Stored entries
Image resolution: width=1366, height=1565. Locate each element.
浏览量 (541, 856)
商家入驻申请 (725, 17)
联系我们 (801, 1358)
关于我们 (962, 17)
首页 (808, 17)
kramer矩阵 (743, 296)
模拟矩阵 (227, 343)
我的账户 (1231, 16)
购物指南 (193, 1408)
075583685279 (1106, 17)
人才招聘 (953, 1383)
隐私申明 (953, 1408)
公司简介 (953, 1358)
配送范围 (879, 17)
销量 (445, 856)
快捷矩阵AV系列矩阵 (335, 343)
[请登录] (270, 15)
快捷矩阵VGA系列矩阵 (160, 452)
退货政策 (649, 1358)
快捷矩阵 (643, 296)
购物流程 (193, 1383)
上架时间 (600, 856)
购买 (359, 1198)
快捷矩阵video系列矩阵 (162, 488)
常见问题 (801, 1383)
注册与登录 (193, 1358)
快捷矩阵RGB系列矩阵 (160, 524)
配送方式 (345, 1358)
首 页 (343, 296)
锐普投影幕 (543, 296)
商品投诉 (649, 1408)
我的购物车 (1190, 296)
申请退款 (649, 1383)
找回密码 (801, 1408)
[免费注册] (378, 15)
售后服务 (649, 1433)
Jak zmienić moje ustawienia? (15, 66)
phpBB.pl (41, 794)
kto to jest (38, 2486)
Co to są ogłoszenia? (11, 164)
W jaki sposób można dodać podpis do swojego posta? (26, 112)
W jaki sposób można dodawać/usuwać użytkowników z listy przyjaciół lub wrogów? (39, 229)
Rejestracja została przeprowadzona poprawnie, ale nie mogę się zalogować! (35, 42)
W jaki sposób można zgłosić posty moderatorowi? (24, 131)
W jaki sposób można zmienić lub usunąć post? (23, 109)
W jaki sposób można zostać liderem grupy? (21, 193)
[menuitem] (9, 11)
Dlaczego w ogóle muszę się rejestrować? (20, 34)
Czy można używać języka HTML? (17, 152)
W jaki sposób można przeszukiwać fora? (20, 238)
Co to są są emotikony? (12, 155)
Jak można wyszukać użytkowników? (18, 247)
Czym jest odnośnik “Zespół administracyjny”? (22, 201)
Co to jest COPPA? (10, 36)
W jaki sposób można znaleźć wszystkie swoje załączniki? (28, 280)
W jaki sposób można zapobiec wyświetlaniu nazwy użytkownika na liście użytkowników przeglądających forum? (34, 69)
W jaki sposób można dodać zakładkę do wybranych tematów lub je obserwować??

### Work request
For each line above that includes "jaki", copy the line.

### Expected answer
W jaki sposób można dodać podpis do swojego posta? (26, 112)
W jaki sposób można dodawać/usuwać użytkowników z listy przyjaciół lub wrogów? (39, 229)
W jaki sposób można zgłosić posty moderatorowi? (24, 131)
W jaki sposób można zmienić lub usunąć post? (23, 109)
W jaki sposób można zostać liderem grupy? (21, 193)
W jaki sposób można przeszukiwać fora? (20, 238)
W jaki sposób można znaleźć wszystkie swoje załączniki? (28, 280)
W jaki sposób można zapobiec wyświetlaniu nazwy użytkownika na liście użytkowników przeglądających forum? (34, 69)
W jaki sposób można dodać zakładkę do wybranych tematów lub je obserwować??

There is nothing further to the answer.